- Objectifs -
[A] Les affirmations suivantes concordent-elles avec l'extrait sur Ève et Marie ? (i) Dans le récit de la Genèse, c'est un ange qui trompe. (ii) La beauté de l'homme et de la femme créés consistait en leur force. (iii) Ève est présentée comme la mère de tous les vivants. Répondez par oui ou par non, en citant à chaque fois les mots décisifs du texte.
[B] Recopiez mot pour mot le passage de l'extrait sur Ève et Marie qui commence par les mots « Toute cette histoire » et qui s'arrête après les mots « dépositaire. ».

Au début de la création, il y a un homme et une
femme, Adam et Ève, créés à l'image de Dieu, qui malheureusement compromettent
gravement cette image en eux. Lorsque
les temps sont accomplis, il y a encore une femme et un homme, Marie et Jésus,
qui restaurent cette image pour toute l'humanité. Et nous savons par le récit
grandiose de l'Apocalypse qu'à la fin des temps, dans la Jérusalem céleste, il y aura de nouveau une femme et son fils, la femme couronnée
de douze étoiles et son fils qui règnera sur le trône de gloire pour toujours.
Dans le récit de la Genèse et celui de l'Évangile
d'aujourd'hui, les parallèles et les contrastes sont frappants. Dans le premier cas il y a le serpent qui
trompe; dans le second il y a l'ange de
Dieu qui apporte le message de salut. Dans le premier cas il y a la malédiction, dans le second la
bénédiction. Dans le premier cas il y a
la peur et l'autojustification; dans le second il y a la confiance et
l'abandon.
Dans le récit de la Genèse, ni Adam ni Ève
n’acceptent la responsabilité de leurs actes : à Dieu qui lui demande des
comptes, Adam répond « C’est la femme... » ; et la femme répond : « C’est le serpent... ». Marie au contraire répond : « Voici
la servante du Seigneur ».
Adam et Ève se laissent facilement détourner de
l’unique parole que le Seigneur leur avait adressée. Marie dit : « Qu’il me soit fait
selon sa parole ».
Toute cette histoire est une hymne à la grandeur
de l'humanité telle qu'elle est jaillie des mains de Dieu. Il avait créé l'homme et la femme pour être
ses enfants. La beauté de leur être créé
consistait en leur fragilité. Ils ne sont
pas des dieux, ils sont des êtres créés, limités, et donc vulnérables devant
les forces du mal et du néant. Dès le
début de leur existence tout semble compromis. Ils semblent perdre la bataille. Mais Ève, la vivante et la mère de tous les vivants sera fidèle à son
nom et ne laissera pas les forces de la mort vaincre la vie dont elle est
dépositaire.

- Données enregistrées -
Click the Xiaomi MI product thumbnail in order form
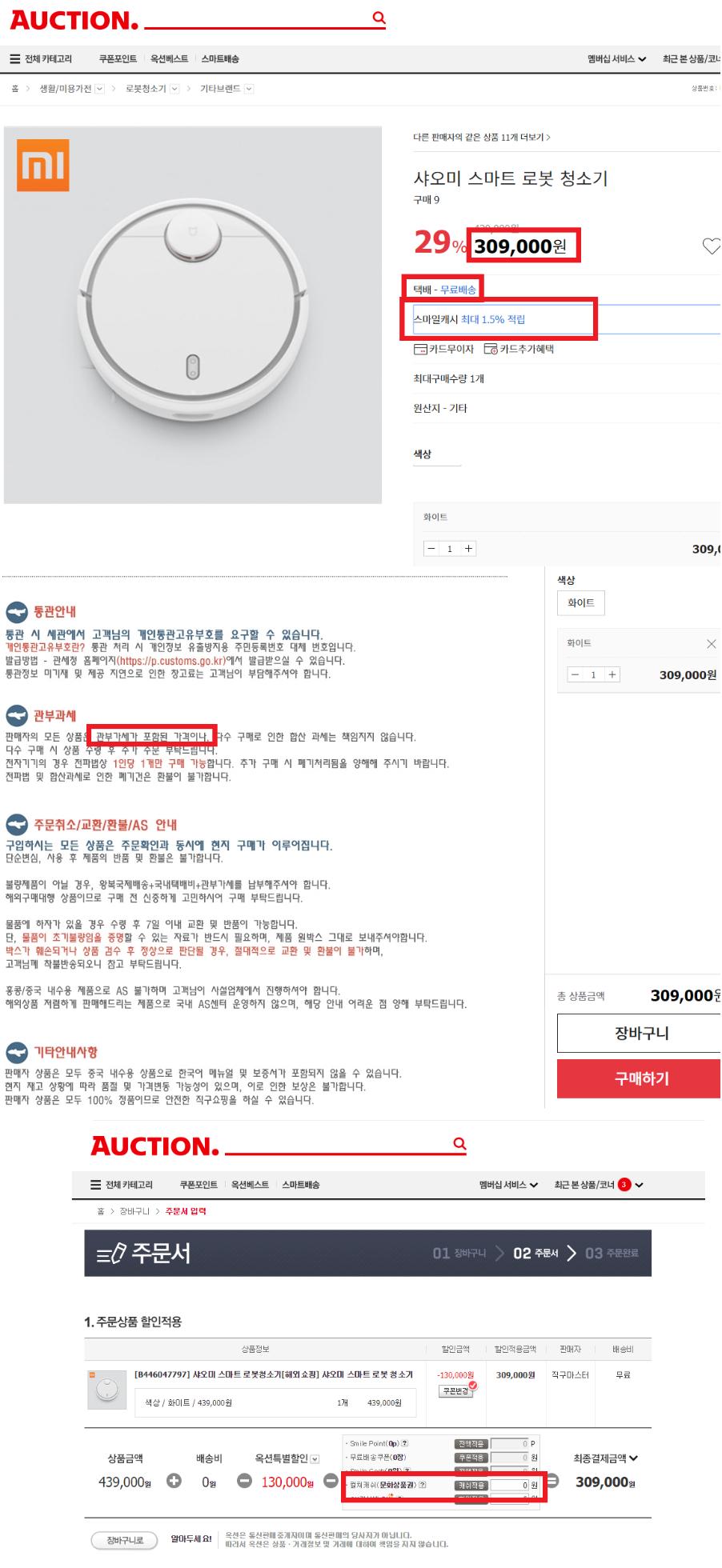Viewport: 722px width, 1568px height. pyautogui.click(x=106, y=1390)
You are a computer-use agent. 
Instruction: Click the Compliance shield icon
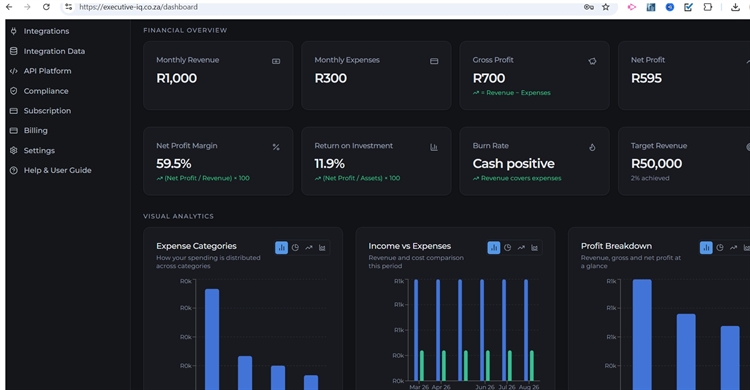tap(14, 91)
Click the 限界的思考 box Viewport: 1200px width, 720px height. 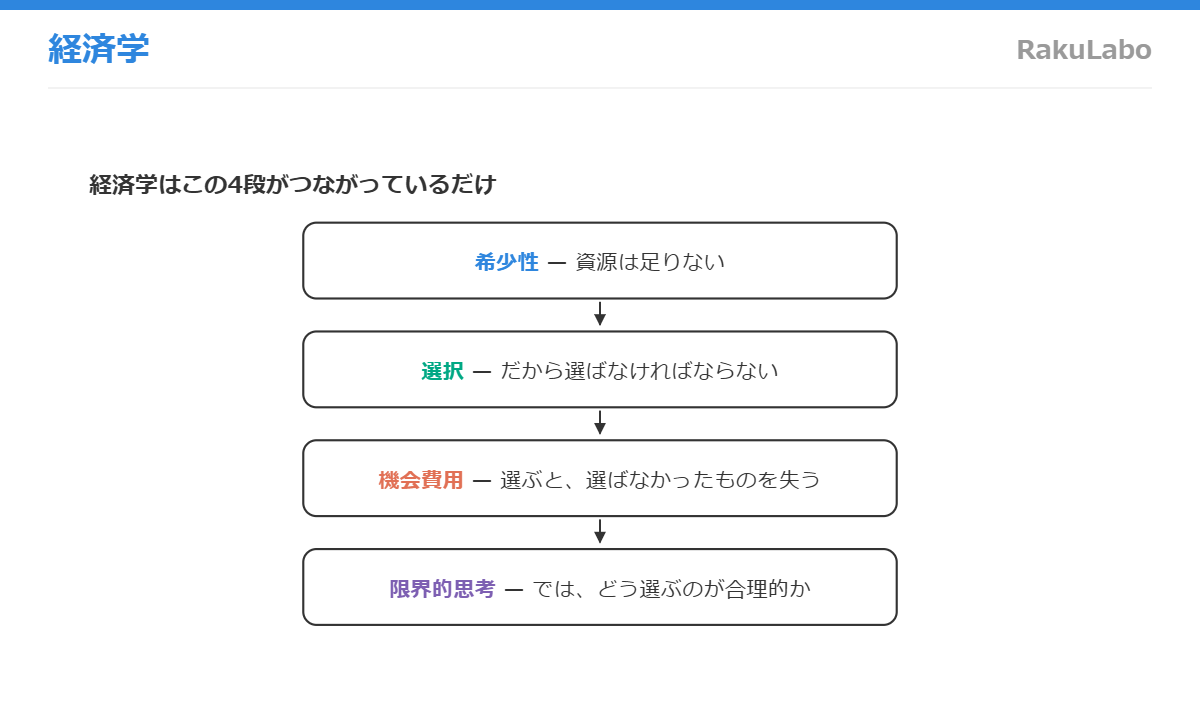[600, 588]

* * *

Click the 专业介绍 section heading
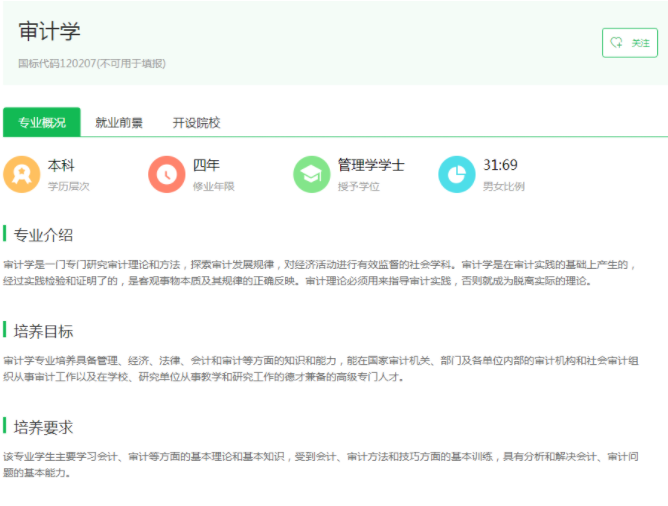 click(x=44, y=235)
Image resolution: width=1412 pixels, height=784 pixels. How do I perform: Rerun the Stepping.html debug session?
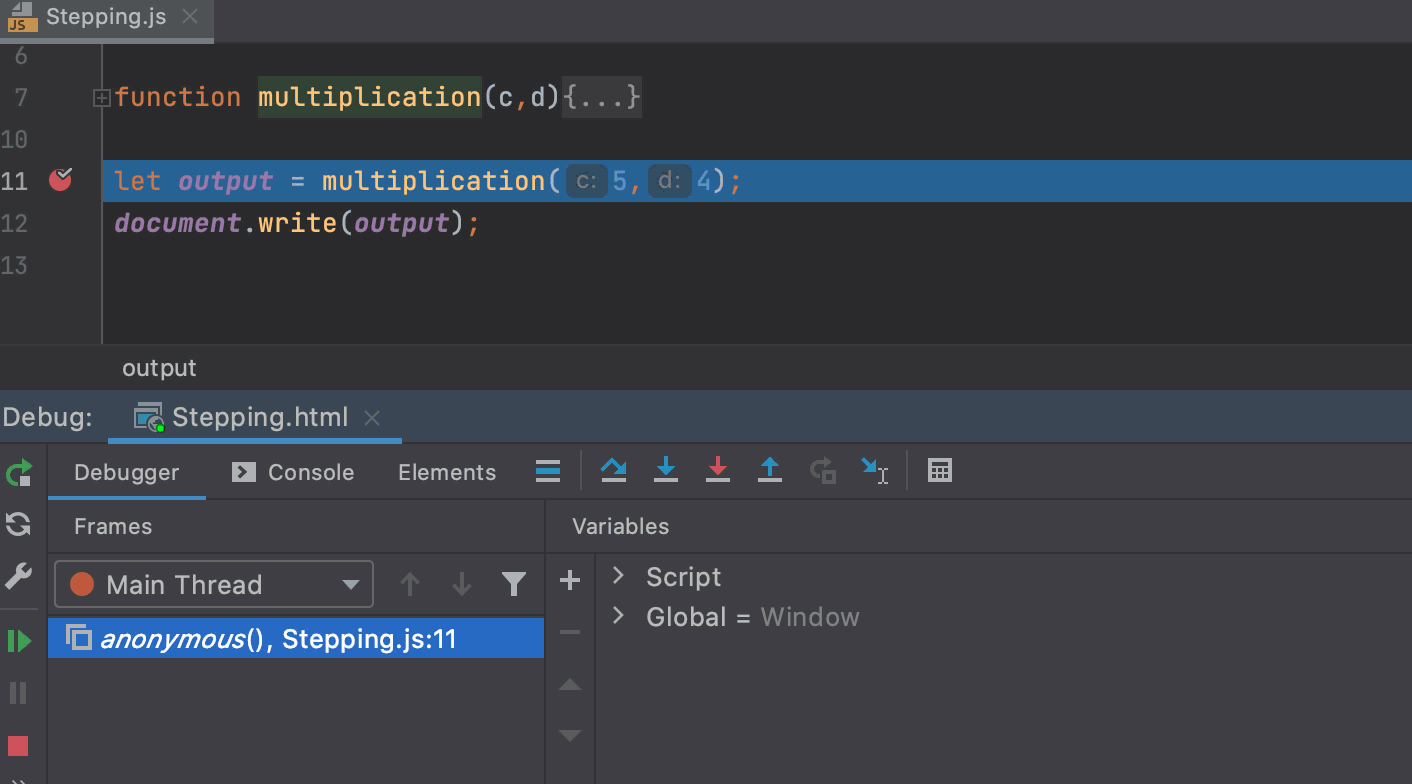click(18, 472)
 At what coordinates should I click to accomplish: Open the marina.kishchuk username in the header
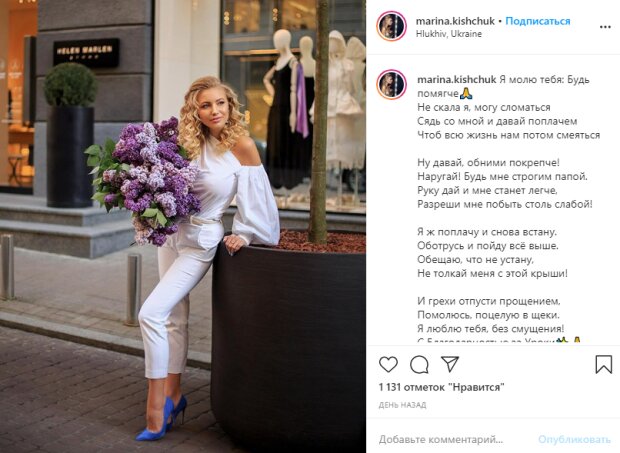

---

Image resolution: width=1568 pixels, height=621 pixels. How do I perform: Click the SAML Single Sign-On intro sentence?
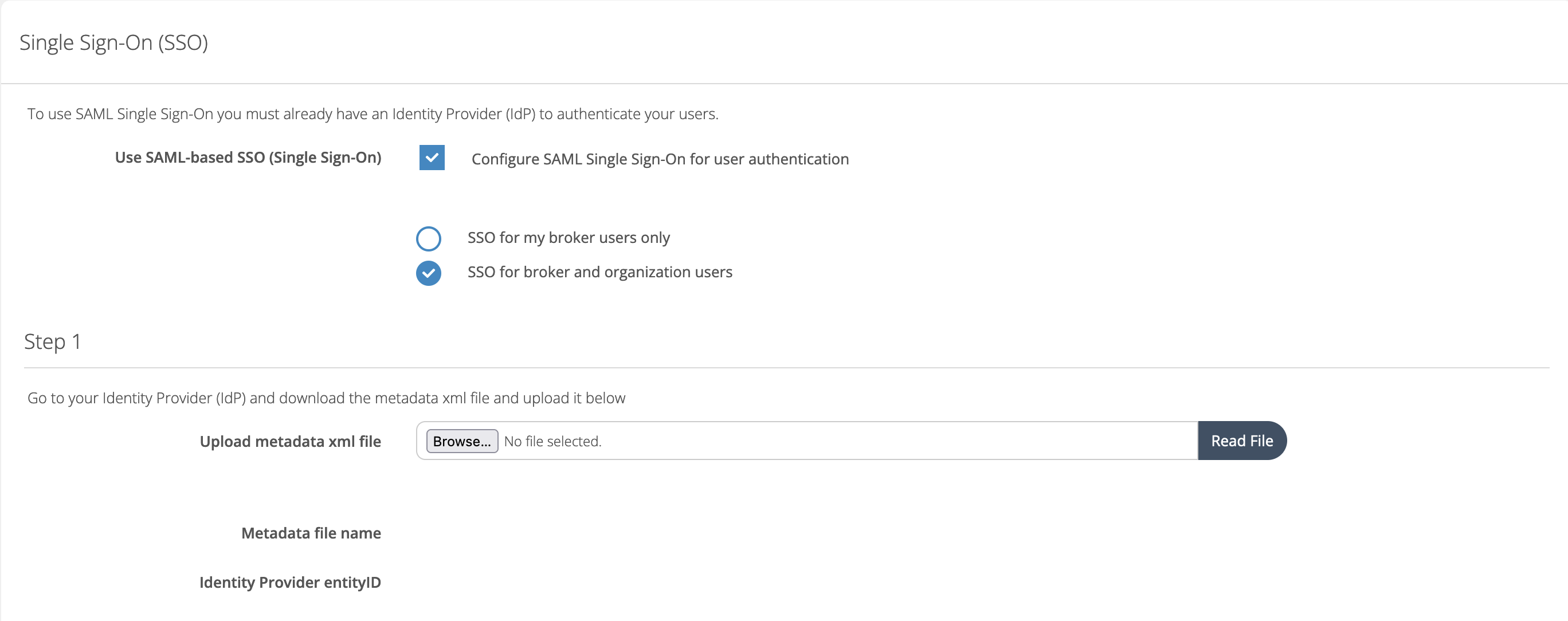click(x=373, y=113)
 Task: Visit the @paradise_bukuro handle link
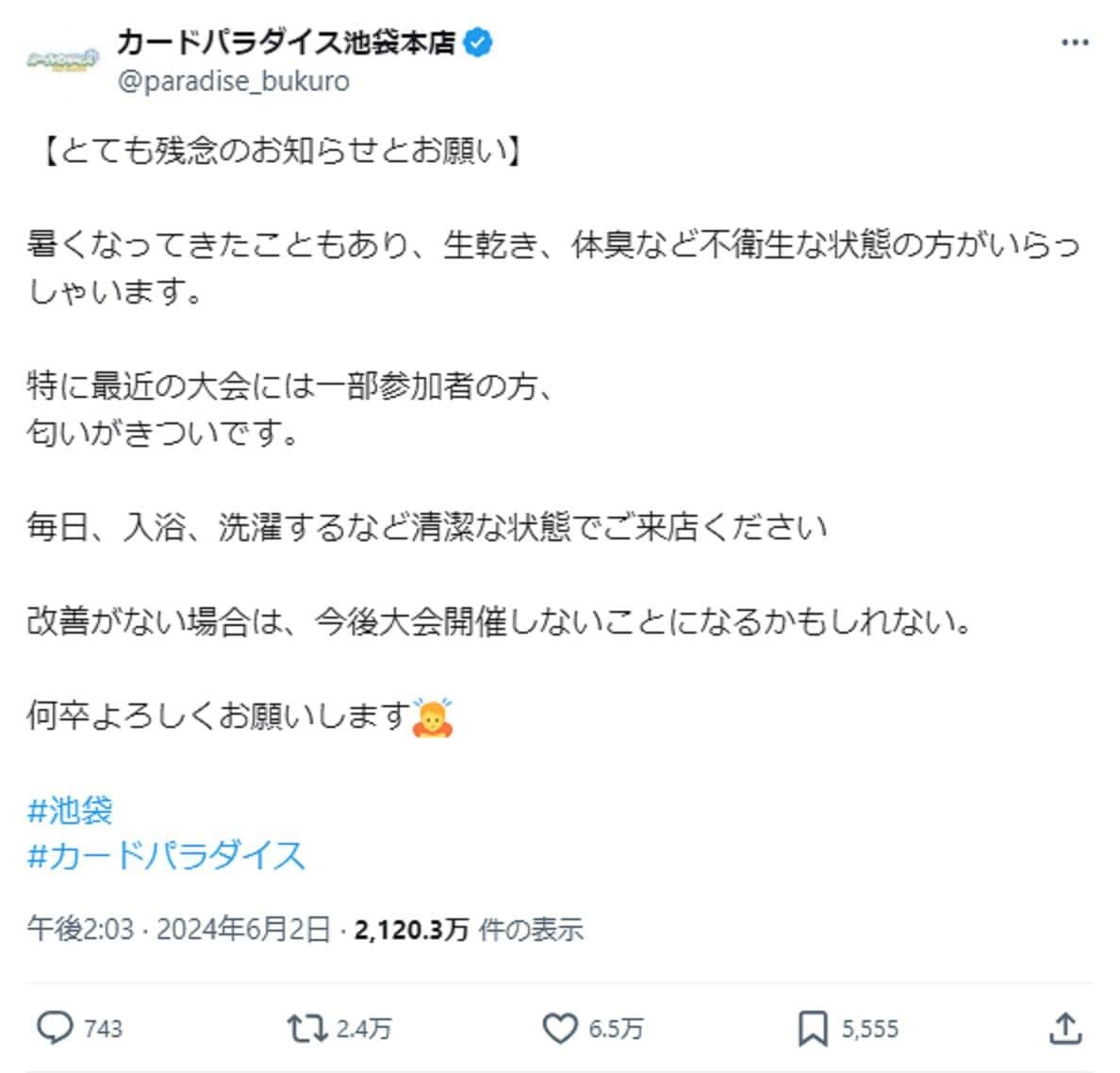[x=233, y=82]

- Réponses -
[A]
(i) Non : « Dans le premier cas il y a le serpent qui trompe ».
(ii) Non : « La beauté de leur être créé consistait en leur fragilité ».
(iii) Oui : « Ève, la vivante et la mère de tous les vivants ».

[B]
Toute cette histoire est une hymne à la grandeur
de l'humanité telle qu'elle est jaillie des mains de Dieu. Il avait créé l'homme et la femme pour être
ses enfants. La beauté de leur être créé
consistait en leur fragilité. Ils ne sont
pas des dieux, ils sont des êtres créés, limités, et donc vulnérables devant
les forces du mal et du néant. Dès le
début de leur existence tout semble compromis. Ils semblent perdre la bataille. Mais Ève, la vivante et la mère de tous les vivants sera fidèle à son
nom et ne laissera pas les forces de la mort vaincre la vie dont elle est
dépositaire.